§ **Task requirements**: Below, find the line containing "Open dropdown for"; from there to the final line, print every line exactly and skip the pictures.

Supplied records START

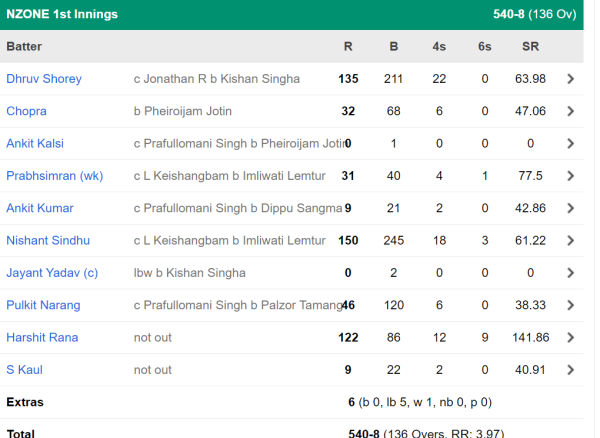
Task: Expand Ankit Kumar row chevron
Action: coord(570,208)
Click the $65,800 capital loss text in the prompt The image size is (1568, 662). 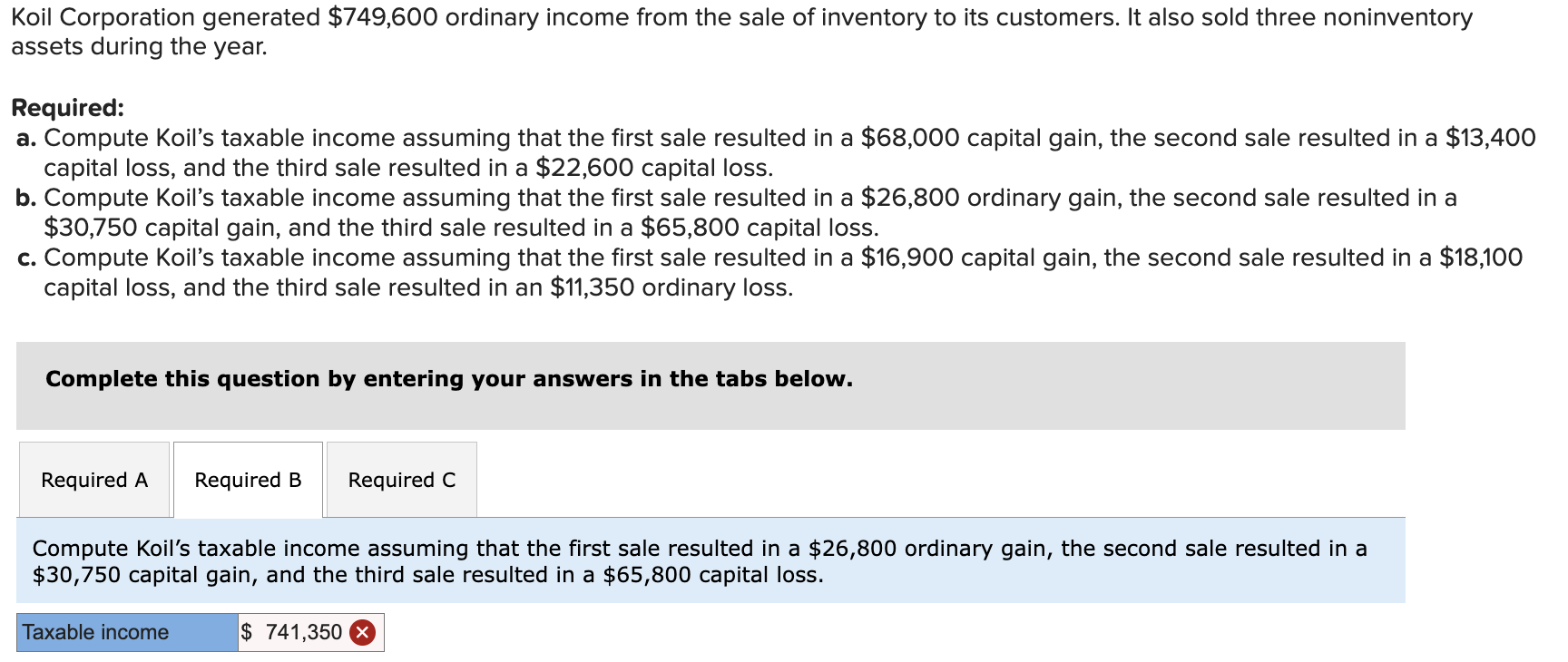point(708,574)
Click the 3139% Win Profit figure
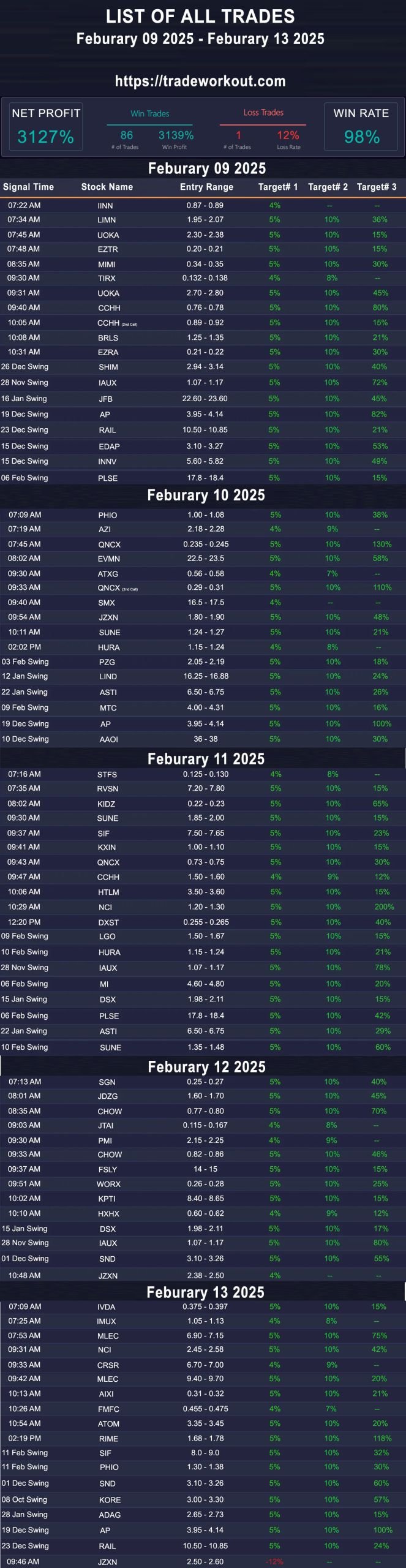Image resolution: width=406 pixels, height=1568 pixels. (176, 135)
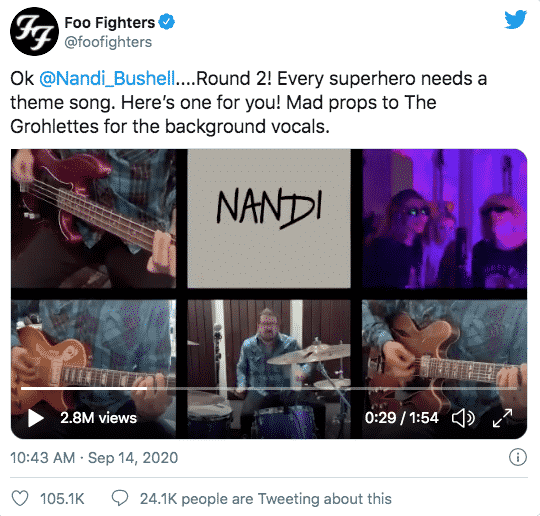Like the tweet with heart icon

coord(20,498)
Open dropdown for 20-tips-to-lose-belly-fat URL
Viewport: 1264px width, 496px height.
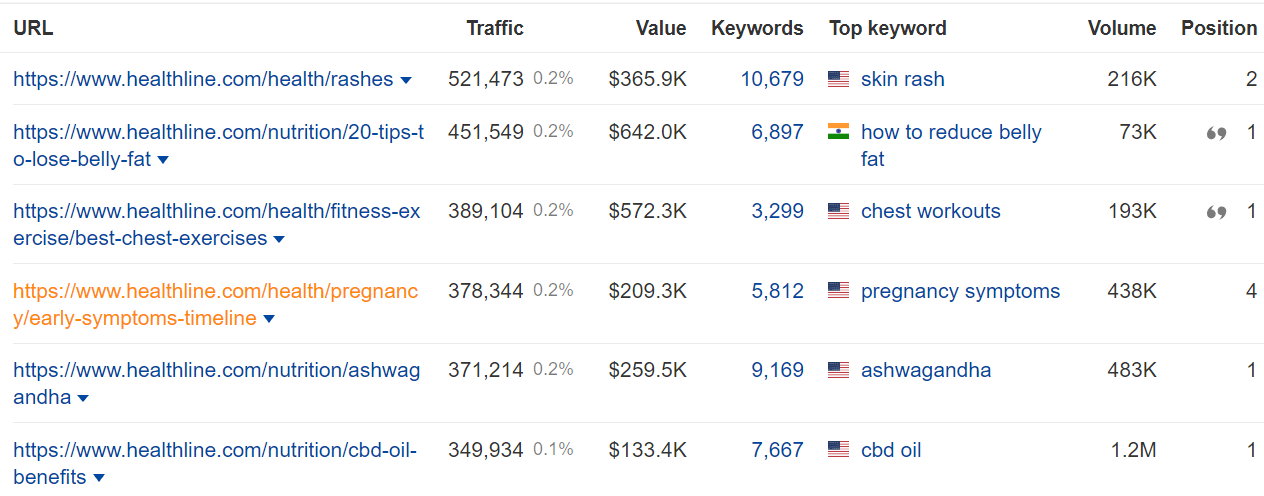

Supplied records END

§ **Answer area**:
Open dropdown for 20-tips-to-lose-belly-fat URL
Viewport: 1264px width, 496px height.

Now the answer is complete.